Page 102 - EAA78.Newsletter.Archives.(February.2017-July.2021)
P. 102
CHAPTER CHATTER, EAA Chapter 78 5
While a long line of interested public waited to
climb inside Aluminum Overcast for ground
tours, Stahr set up shop on a portable
scaffolding and went to work, using a technique
generally called “bulletin painting” common
in the sign industry. “Although the ‘Vargas
Girl look’ is a very stylized and slick
illustration which uses delicate airbrush
rendering with very fine details, those
airbrush tools were not commonly found
on English countryside airfields where
these B-17s were based in World War II,”
Stahr said. “The spirit in which I am
approaching this restoration of the existing
artwork is not to change it, but to recreate
it using the same tools and paints that
could have been used back in the ’40s to
capture the authentic look of bomber nose
art.”
During the first two days of the nose art
restoration, Stahr had to work through winds
gusting to 20 knots that would at times blow
the paint right off his brush’s bristles while
keeping an eye on thunderstorms skirting the
airport.

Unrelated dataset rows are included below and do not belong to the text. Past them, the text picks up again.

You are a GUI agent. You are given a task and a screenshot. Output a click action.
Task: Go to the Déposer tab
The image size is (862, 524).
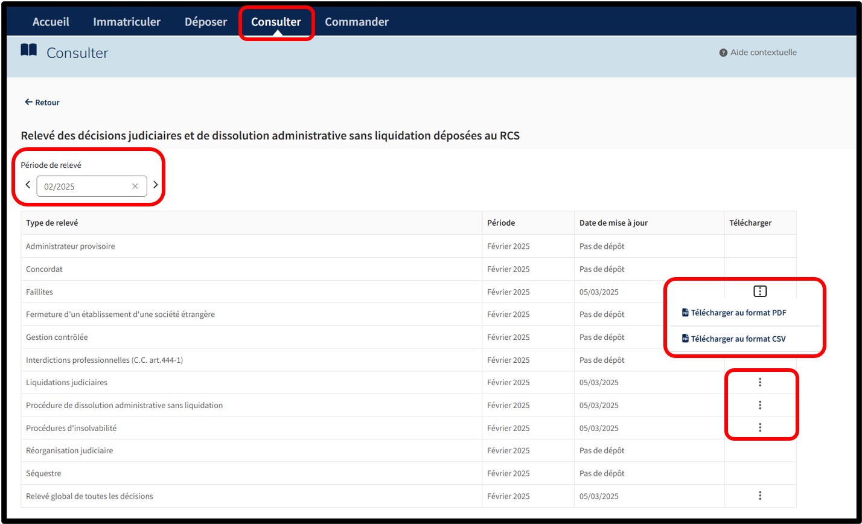coord(206,22)
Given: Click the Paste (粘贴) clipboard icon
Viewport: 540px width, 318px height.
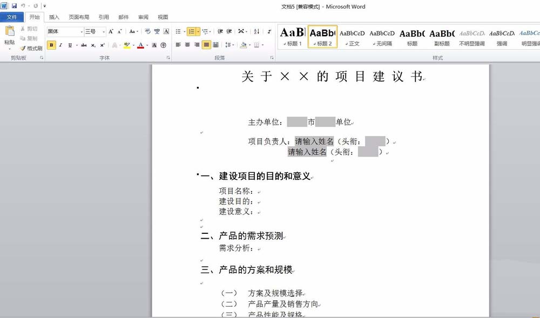Looking at the screenshot, I should coord(9,32).
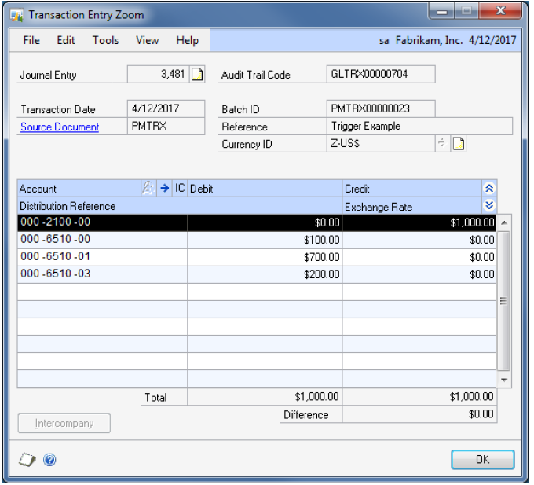
Task: Collapse grid rows with the double up chevron
Action: [x=489, y=189]
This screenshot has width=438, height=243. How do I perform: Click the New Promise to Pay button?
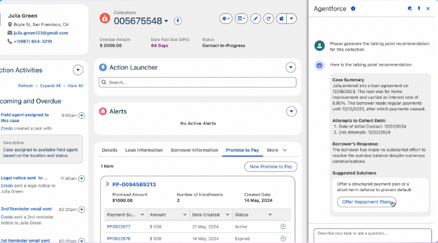[271, 167]
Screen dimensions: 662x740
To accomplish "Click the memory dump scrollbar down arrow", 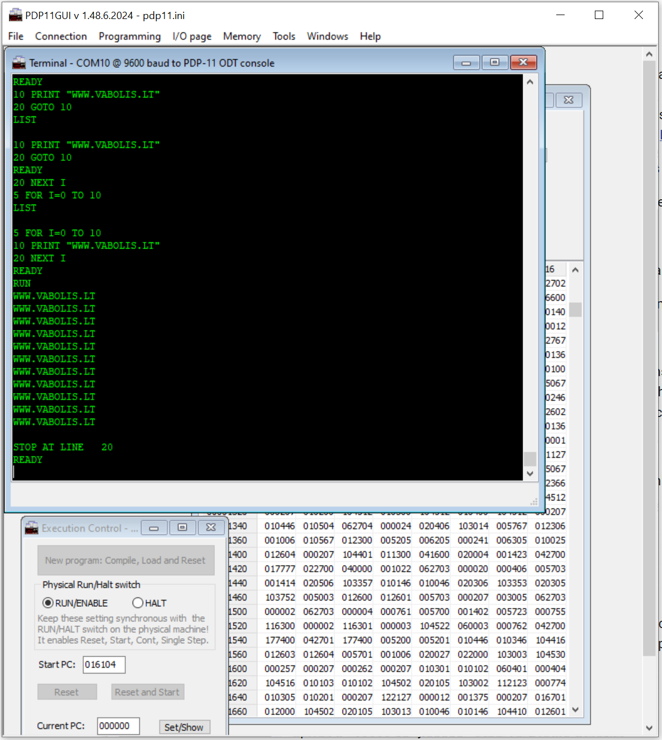I will pos(575,710).
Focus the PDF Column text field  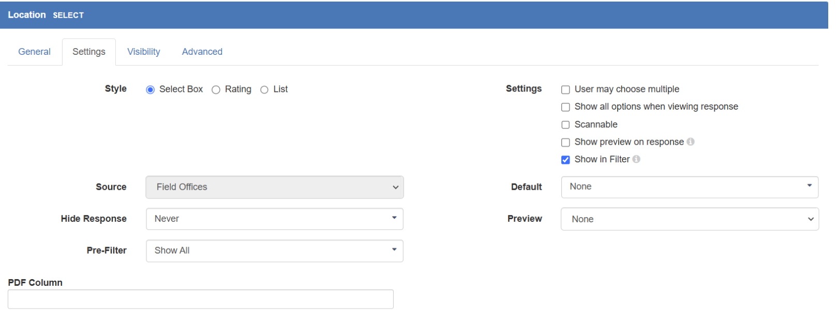201,299
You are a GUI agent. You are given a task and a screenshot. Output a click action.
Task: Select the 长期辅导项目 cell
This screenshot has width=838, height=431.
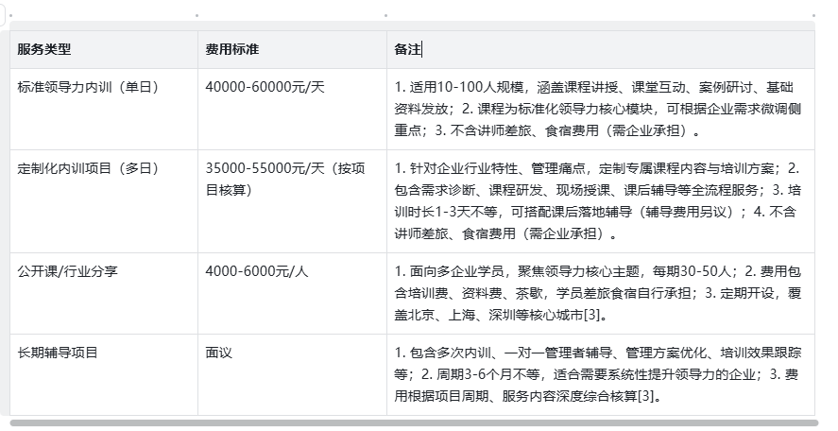tap(58, 353)
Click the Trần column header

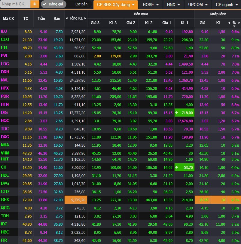click(41, 18)
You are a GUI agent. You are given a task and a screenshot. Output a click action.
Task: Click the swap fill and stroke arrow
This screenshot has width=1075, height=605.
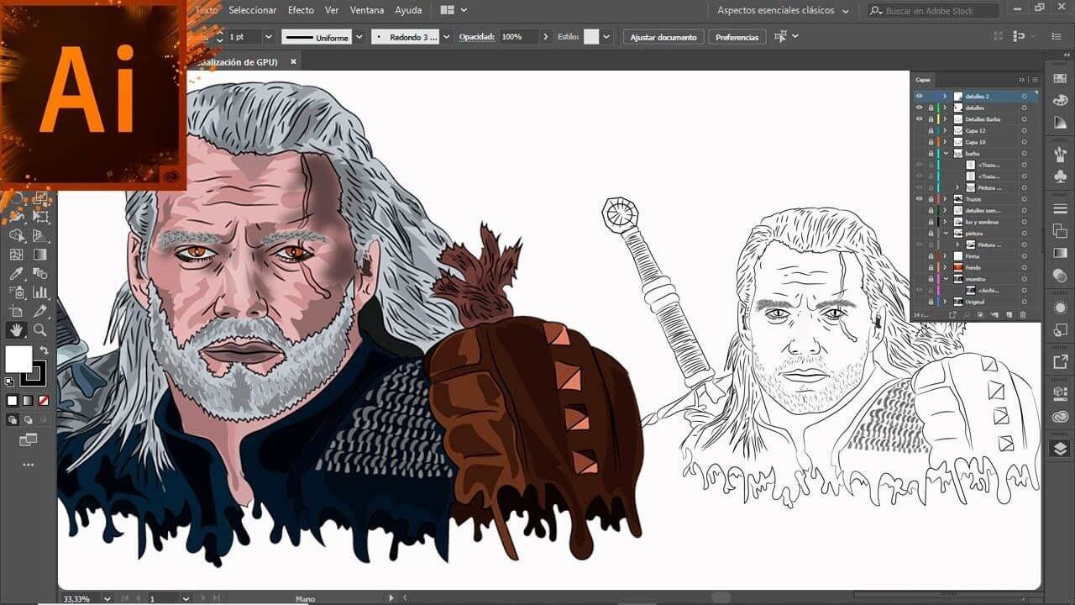pyautogui.click(x=44, y=350)
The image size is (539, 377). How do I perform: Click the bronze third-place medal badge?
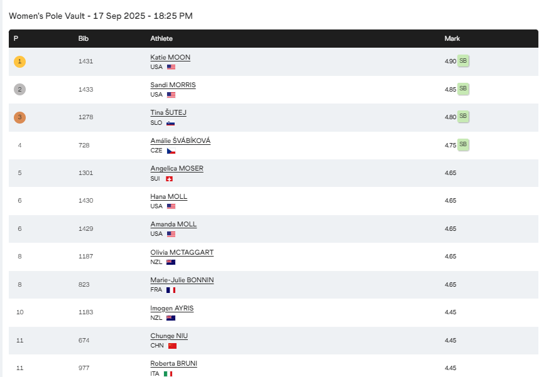coord(19,117)
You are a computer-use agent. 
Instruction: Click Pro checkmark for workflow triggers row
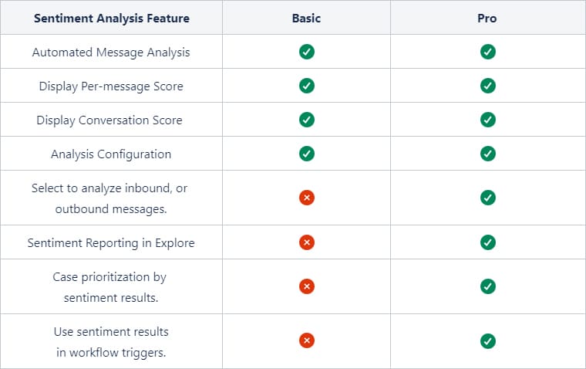488,341
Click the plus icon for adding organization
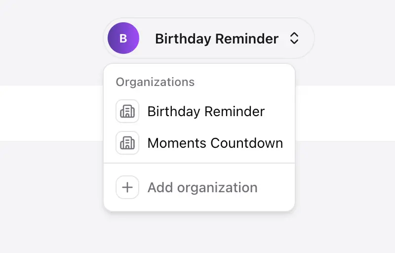The height and width of the screenshot is (253, 395). 127,187
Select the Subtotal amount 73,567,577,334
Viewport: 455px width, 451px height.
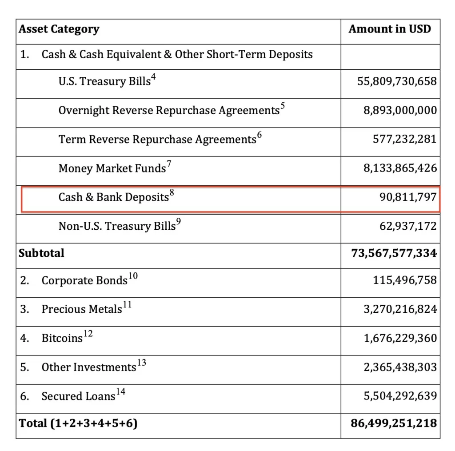click(394, 253)
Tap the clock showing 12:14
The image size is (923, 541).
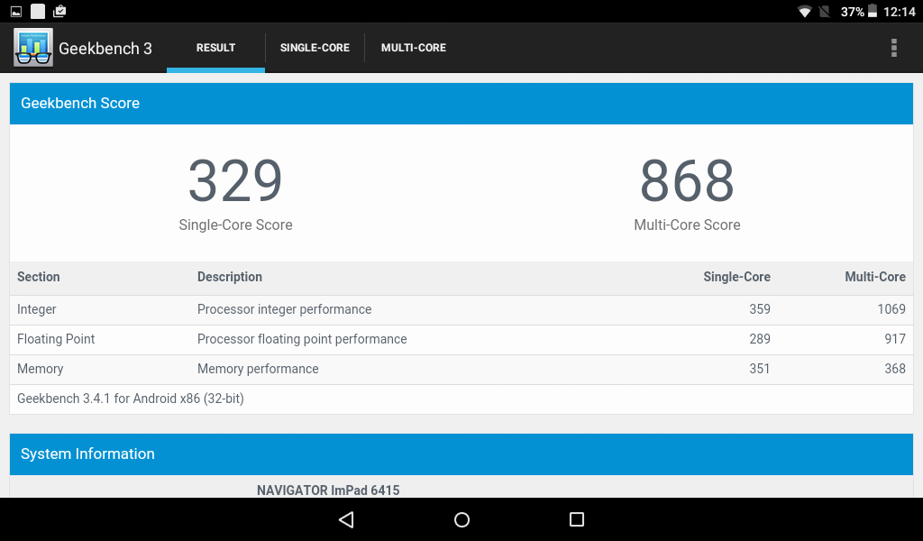tap(899, 12)
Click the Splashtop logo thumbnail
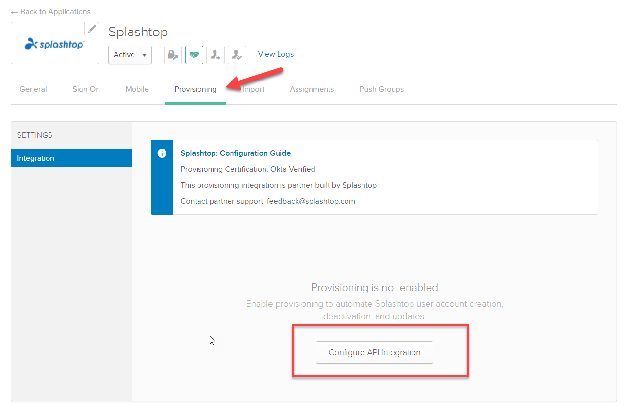 point(51,44)
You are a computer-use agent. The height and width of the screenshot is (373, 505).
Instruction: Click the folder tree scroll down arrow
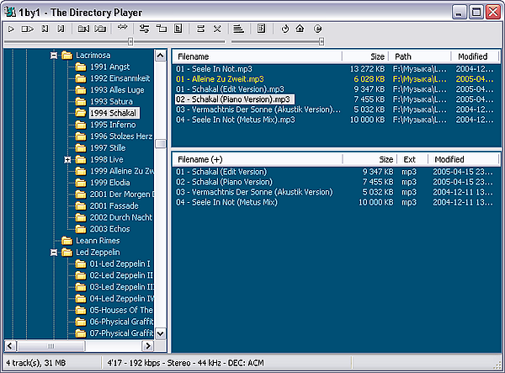(x=161, y=333)
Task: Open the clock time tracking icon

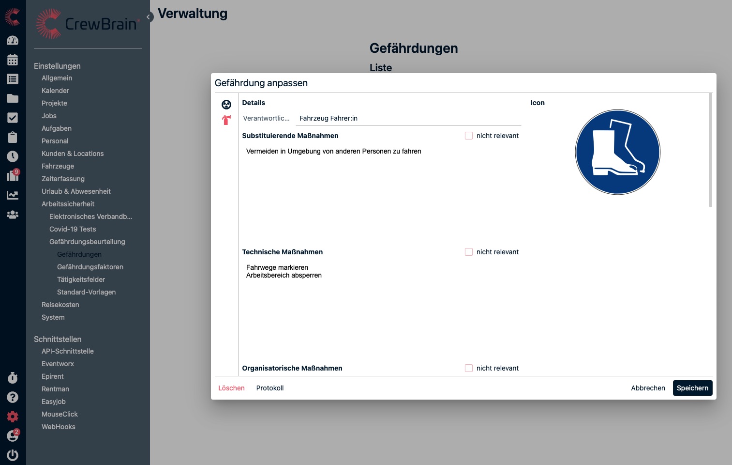Action: (x=13, y=156)
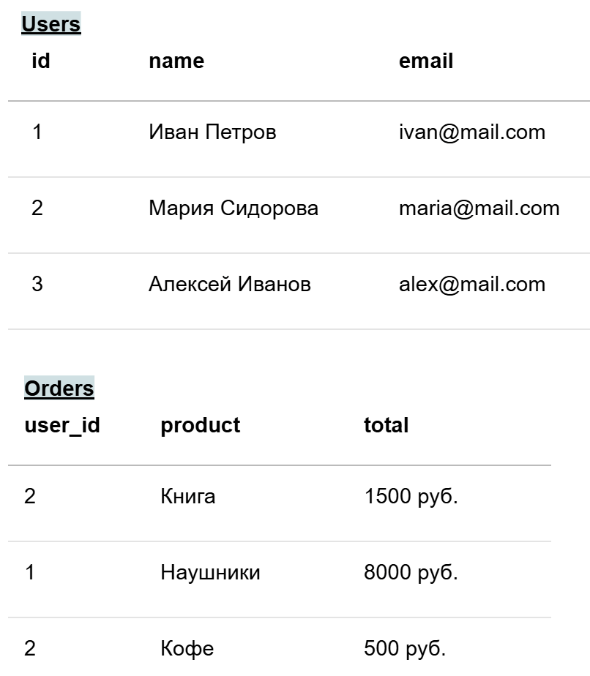
Task: Click the underlined Users heading
Action: pyautogui.click(x=51, y=24)
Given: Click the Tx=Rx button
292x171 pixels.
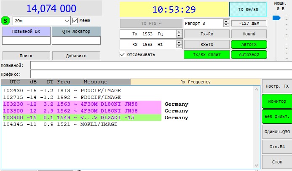Looking at the screenshot, I should [206, 34].
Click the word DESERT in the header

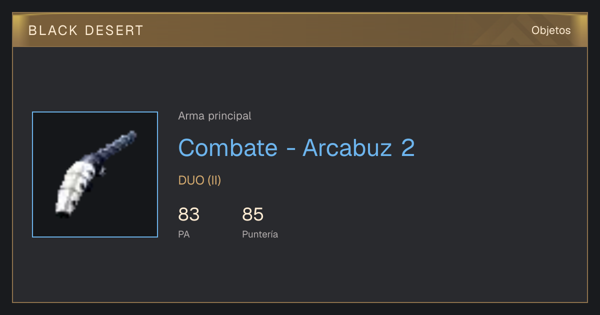click(x=115, y=31)
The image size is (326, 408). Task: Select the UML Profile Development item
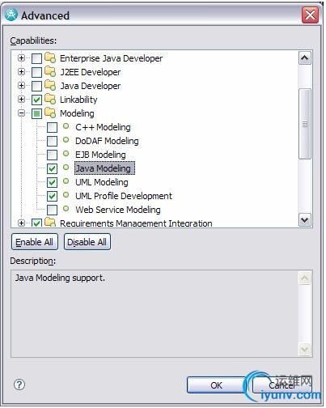[x=124, y=196]
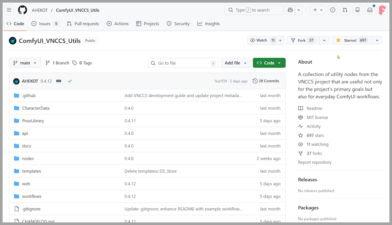The image size is (392, 225).
Task: Expand the green Code dropdown
Action: (x=269, y=63)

The conditions only added to the artist’s
feeling of doing the job in as historically
accurate a way as possible. “In retrospect,
these are likely the same conditions that young
aviation artists had to work in out on the grass
strips in the English countryside, squeezing in
some nose art painting between sorties as the
young B-17 crews were delivering fire and rain
to the Germans, so I am definitely feeling the
nostalgia,” Stahr said.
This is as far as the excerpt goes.